Like many dating shows, professional model-looking, bathing suit-clad singles are led into a luxury villa (in this case, Casa Tau in Punta Mita, Mexico). The contestants think they are there to look for love, which they are, but these people aren’t your ordinary singles -- they are self-professed serial flingers who tend to hook up too quickly and don’t form lasting relationships.

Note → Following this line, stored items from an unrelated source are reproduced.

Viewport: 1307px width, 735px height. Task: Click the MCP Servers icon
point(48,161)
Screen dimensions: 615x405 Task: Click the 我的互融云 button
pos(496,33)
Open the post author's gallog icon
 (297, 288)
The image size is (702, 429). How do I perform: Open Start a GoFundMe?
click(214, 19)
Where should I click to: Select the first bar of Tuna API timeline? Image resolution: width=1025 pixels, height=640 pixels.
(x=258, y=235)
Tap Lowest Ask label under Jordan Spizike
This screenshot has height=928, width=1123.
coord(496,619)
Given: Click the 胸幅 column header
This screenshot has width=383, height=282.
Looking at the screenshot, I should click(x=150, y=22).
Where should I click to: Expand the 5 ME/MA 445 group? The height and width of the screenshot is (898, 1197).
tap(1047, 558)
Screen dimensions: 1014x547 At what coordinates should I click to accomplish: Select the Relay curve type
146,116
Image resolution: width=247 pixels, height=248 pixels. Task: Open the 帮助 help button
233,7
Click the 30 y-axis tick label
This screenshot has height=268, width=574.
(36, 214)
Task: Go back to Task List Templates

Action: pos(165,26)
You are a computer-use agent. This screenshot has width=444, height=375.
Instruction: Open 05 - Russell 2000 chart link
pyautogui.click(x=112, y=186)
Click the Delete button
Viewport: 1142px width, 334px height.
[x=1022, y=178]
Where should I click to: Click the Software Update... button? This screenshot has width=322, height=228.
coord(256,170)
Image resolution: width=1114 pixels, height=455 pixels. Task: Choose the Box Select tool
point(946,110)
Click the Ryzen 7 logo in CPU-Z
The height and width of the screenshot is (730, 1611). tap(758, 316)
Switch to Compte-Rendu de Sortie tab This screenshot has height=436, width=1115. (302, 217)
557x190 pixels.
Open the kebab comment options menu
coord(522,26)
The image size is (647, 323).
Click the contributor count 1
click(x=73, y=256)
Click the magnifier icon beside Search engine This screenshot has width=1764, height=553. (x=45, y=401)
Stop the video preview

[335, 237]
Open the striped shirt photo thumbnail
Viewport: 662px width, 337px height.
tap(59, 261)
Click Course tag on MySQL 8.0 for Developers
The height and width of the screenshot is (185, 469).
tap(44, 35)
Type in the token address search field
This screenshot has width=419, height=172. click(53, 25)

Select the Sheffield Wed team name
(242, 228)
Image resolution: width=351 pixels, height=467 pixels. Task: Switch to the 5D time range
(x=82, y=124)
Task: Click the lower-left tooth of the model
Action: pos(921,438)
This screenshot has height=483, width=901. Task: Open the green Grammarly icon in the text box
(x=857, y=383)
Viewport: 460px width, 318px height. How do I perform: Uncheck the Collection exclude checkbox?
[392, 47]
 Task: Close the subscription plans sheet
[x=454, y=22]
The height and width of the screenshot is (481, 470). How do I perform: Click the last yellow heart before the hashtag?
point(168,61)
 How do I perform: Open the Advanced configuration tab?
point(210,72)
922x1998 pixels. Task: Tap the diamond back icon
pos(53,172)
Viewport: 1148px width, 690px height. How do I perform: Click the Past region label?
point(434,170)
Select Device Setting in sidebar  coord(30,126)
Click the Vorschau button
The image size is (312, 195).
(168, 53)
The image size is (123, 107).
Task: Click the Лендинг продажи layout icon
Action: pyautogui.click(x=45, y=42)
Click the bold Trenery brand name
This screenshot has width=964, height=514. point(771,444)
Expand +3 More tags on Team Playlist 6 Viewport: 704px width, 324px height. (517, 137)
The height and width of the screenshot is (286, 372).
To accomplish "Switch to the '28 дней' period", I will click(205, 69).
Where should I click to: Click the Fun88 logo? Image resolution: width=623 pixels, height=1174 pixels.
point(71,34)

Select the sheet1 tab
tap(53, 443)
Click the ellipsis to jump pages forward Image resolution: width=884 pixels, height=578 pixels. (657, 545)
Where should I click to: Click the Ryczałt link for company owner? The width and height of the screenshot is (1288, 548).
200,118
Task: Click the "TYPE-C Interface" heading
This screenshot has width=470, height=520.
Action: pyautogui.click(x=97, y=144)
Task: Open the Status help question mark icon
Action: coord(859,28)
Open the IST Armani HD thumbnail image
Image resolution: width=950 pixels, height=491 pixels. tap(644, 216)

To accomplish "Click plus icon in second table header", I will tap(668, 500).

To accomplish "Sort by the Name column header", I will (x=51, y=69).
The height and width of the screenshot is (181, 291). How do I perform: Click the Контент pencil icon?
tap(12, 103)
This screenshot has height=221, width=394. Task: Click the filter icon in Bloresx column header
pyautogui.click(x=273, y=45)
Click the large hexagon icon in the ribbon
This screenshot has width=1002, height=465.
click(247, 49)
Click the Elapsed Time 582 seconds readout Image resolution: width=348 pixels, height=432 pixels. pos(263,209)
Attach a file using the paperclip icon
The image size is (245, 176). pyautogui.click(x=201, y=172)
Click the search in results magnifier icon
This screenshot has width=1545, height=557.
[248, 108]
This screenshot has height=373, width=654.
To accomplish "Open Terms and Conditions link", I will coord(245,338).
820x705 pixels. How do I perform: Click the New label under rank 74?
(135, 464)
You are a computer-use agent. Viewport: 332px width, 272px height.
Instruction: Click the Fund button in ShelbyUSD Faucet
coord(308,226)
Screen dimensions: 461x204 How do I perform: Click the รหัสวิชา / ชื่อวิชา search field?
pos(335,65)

On their first night, the contestants are informed via Lana, an Alexa-type smart device, that they are there to grow and establish emotional intimacy with a partner and therefore must refrain from sexual intimacy of any type, including kissing, sex or even self-pleasure. Hugging and cuddling is OK, going further is not. Every infraction will ding the $100,000 prize bucket. You can see from the look on their faces that this will not be an easy challenge for the extremely thirsty group. Needless to say, they mess up regularly during the series and manage to lose cash every darn episode. These people cannot keep it in their pants. So much for social distancing.
What makes the show funny is that most of these people are so dumb. Like, really dumb. Haley, upon meeting Harry from Australia, remarks, “I don’t know where that is.” Seeing the hamster wheel turn in their hot little brains is part of the charm. To resist physical temptation seems unthinkable for them, even when a kiss will cost them thousands of dollars. It’s both frustrating and hilarious.
Another highlight of the show is narrator Desiree Burch. She’s got a bitingly salty quip for every boneheaded action and reaction of the contestants, and she always seems to know exactly what you’re thinking. She takes to calling long-haired contestant Matthew “Jesus,” which the show then milks for holy laughs.
If the premise of the show sounds familiar, it’s because the producers were inspired by that famous “Seinfeld” episode “The Contest,” where Jerry, George, Kramer and Elaine make a bet to see who can go the longest being “The Master of Their Domain.” You have to wonder if their bet would be even shorter if they were on a tropical island with free booze and bikinis.
If you are stuck at home, frustrated by the lack of people physically in your life and missing beachy fun, tune into this show and see people who have it worse -- they have the lay of the land on a tropical beach, hot people right next to them, and they still can’t touch. At the worst, it’s satisfyingly dumb eye candy. At its best, it’s a study at how human connection trumps everything -- even cold, hard cash.